St. Petersburg’s public waterfront – championed by William Straub, who edited the St. Petersburg Times – extends almost unbroken from Lassing Park in Old Southeast to the edges of Coffee Pot Bayou. The linear public space remains a standout in city planning, and any morning or evening, legions of locals and visitors stroll or roll along the waterfront. The birds take it in their stride. 

Bird Island by boat, as you emerge from under the Snell Isle Bridge.

At the northern edge of the public parks, you can catch a glimpse of Bird Island, although to really experience it, you need to walk along Brightwaters Boulevard in Snell Isle, or paddle past it (there is a public boat launch at Coffee Pot Park, and it’s a quick trip south, under the Snell Isle Bridge, to the island). Coffee Pot Boulevard provides a slightly more distant view. For boaters who get close, though, remember that it is a preserve: the island and its inhabitants are strictly for eyes and cameras only.  
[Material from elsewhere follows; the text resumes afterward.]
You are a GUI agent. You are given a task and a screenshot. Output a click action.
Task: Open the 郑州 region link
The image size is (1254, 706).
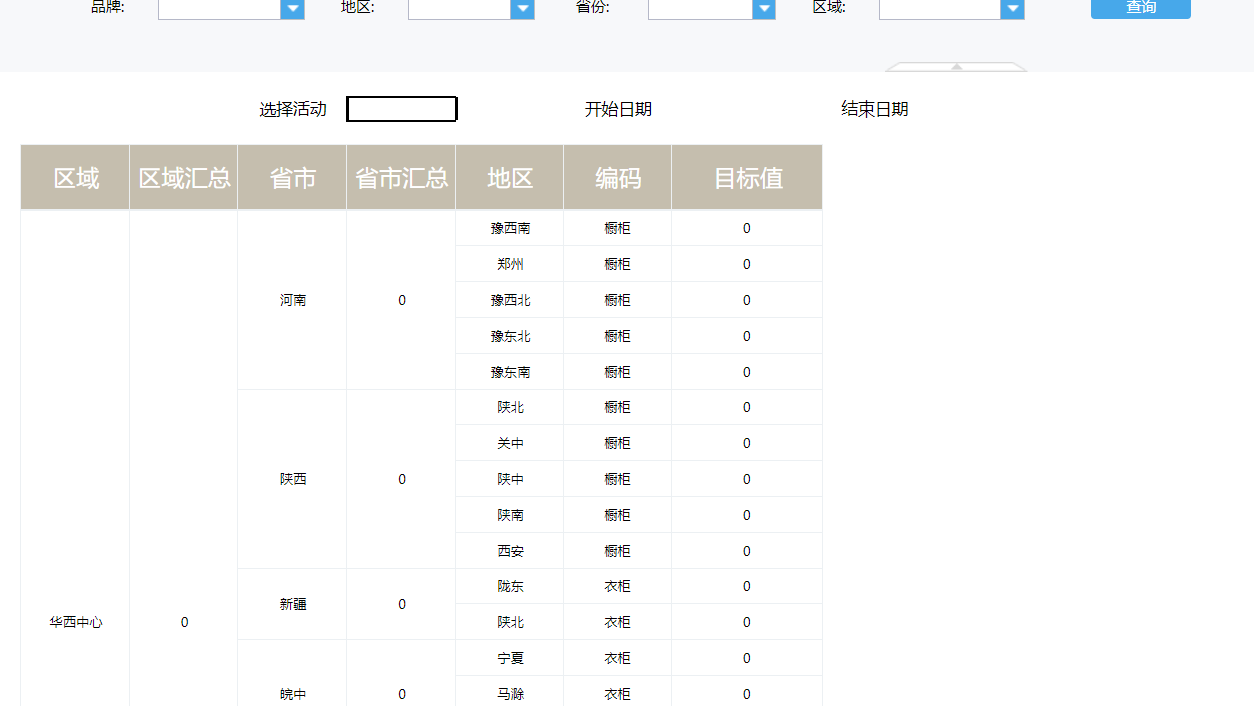[510, 264]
As you walk along the sidewalk encircling the bayou, nature threatens to break through its walled-in existence: red mangroves, trimmed into tidy boxes, send out prop roots over a gate, looking for water along the sidewalk. Shoots of green wind their way through the latticed concrete. Salt crystals glisten on boats. The seawall forms almost a complete circle, civilization all but hemming in the tiny preserve. But just off center of middle, Bird Island reminds us that, in Florida, the wilderness is never very far away.